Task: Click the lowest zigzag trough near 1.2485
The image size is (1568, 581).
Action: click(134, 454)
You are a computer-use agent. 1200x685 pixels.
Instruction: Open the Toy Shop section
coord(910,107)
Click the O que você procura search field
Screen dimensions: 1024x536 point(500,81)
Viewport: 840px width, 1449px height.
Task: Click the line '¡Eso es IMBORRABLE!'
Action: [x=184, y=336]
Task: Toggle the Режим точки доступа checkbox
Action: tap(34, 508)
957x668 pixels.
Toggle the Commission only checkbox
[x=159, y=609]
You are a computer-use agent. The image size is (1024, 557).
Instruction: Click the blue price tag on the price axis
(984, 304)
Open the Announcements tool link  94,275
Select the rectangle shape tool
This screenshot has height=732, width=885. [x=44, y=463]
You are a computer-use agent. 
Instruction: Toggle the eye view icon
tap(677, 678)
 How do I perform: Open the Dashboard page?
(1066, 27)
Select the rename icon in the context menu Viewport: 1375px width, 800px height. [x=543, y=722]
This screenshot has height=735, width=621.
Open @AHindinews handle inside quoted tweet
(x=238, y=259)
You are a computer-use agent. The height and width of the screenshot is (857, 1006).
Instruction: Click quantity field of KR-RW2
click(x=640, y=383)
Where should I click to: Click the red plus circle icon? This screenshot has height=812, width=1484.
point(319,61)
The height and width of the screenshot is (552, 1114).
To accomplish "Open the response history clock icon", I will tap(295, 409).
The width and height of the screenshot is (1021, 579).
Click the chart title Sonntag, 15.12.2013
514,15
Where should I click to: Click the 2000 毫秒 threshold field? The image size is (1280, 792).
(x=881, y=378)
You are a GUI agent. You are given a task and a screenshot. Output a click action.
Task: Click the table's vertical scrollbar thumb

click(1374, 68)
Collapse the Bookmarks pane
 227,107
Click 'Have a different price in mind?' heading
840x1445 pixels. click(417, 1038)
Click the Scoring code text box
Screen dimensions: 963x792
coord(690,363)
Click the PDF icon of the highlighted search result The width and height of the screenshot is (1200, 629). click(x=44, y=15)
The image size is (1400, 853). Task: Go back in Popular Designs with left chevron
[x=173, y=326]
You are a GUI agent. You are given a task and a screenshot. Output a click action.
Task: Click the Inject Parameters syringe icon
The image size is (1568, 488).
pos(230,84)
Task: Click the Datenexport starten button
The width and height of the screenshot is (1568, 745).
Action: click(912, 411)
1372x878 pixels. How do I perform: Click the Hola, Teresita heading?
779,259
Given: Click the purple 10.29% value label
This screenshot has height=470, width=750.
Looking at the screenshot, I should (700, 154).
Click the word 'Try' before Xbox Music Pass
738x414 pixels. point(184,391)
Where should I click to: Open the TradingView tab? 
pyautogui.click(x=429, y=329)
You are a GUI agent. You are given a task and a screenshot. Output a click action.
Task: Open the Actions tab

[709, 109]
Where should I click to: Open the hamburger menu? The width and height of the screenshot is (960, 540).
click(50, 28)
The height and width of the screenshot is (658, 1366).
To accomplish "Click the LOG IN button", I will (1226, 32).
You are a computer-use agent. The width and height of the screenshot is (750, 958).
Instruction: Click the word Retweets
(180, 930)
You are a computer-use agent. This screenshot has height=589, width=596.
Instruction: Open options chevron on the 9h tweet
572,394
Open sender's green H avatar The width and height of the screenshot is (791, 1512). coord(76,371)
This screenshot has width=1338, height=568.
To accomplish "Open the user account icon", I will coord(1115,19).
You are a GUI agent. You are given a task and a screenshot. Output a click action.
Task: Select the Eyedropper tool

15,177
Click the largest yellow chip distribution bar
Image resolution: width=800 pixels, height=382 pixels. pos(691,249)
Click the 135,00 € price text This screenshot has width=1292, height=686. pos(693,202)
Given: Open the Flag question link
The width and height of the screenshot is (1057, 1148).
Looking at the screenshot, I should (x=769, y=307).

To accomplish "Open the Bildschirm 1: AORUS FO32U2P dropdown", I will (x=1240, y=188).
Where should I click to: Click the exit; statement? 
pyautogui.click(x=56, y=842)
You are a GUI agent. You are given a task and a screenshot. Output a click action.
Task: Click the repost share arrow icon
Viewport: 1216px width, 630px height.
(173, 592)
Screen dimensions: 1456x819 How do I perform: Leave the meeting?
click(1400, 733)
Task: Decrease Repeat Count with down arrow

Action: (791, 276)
········
Scan the data for the word "computer" and copy every line where it shows up.

TASK RESULT -
You are a computer-use agent. 1200x685 pixels.
You are a computer-use agent. The image size is (1024, 557).
You are a computer-use agent. 
You are a computer-use agent. The height and width of the screenshot is (857, 1006).
You are a computer-use agent. The width and height of the screenshot is (750, 958).
You are a computer-use agent. This screenshot has height=589, width=596.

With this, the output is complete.